Простояв месяц в Пуруту, в середине марта 1920 года отправились в Гонконг, через Симонесеки, где списался еще гард Пухловский. Занятия опять наладились, стали сдавать экзамены и репетиции, заложенные еще с Владивостока. Но в Гонконге простояли не долго. Пошли в Сингапур, куда пришли 8 апреля. На рейде стоял пароход Добровольного флота «Ява», шедший во Владивосток, и на него пересело еще несколько человек. Старшие гарды уже сдали все полагавшиеся экзамены и кончили курс училища, а потому на Пасху 11 апреля 1920 года начальник Морского училища капитан 1-го ранга Китицин решил произвести их в корабельные гарды, так как в мичманы он своею властью произвести не мог. Но, производя приказом № 77 в корабельные гарды, в Пасхальную ночь, после заутрени, он сказал, что каждый из нас, по русским законам, имеет право на чин мичмана, который он получит, когда имеющий на то власть начальник это подтвердит. Подтвердили это впоследствии Главнокомандующий генерал Врангель в 1920 году и Великий князь Кирилл Владимирович в 1922 году. Всего произведенных было 104 человека, а 15 произвели потом; из 6-й роты дошло 33 человека.

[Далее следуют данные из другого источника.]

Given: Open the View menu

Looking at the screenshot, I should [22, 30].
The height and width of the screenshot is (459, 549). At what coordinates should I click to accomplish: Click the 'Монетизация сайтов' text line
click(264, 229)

Велика радость была вновь произведенных, быть может, в жизни многих из них это был самый радостный день. Пришили к фуражкам козырьки, надели значки Морского училища, позанимали у офицеров кителя и праздновали до утра. Лейтенант Иевской[452] написал по этому поводу стихи. Наутро выдали немного денег и пустили на берег. Весь Сингапур наполнился молодыми корабельными гардами, на автомобилях, на рикшах, пешком, в одиночку и группами. Между тем «Орел» производил необходимый ремонт и готовился к походу. Корабельные гарды были размещены по каютам, устроена Кают-компания, наняты «беи», теперь все судовые работы неслись 2-й и 3-й ротами и матросами; заведующим корабельными гардами был назначен лейтенант Бунин. Кончили училище всего 119 человек. В Сингапуре опять осталось несколько корабельных гардов, и они решили там устроиться, но потом пошли на остров Яву. Простояв до 5 мая, «Орел» пошел в Калькутту. По дороге зашли на Андаманские острова, высадились на берег, напугали дикарей, посетили их деревню, заставили стрелять из луков, затем забрались в глубь острова, в лес, где открыли такую пальбу из винтовок, что все живое разбежалось.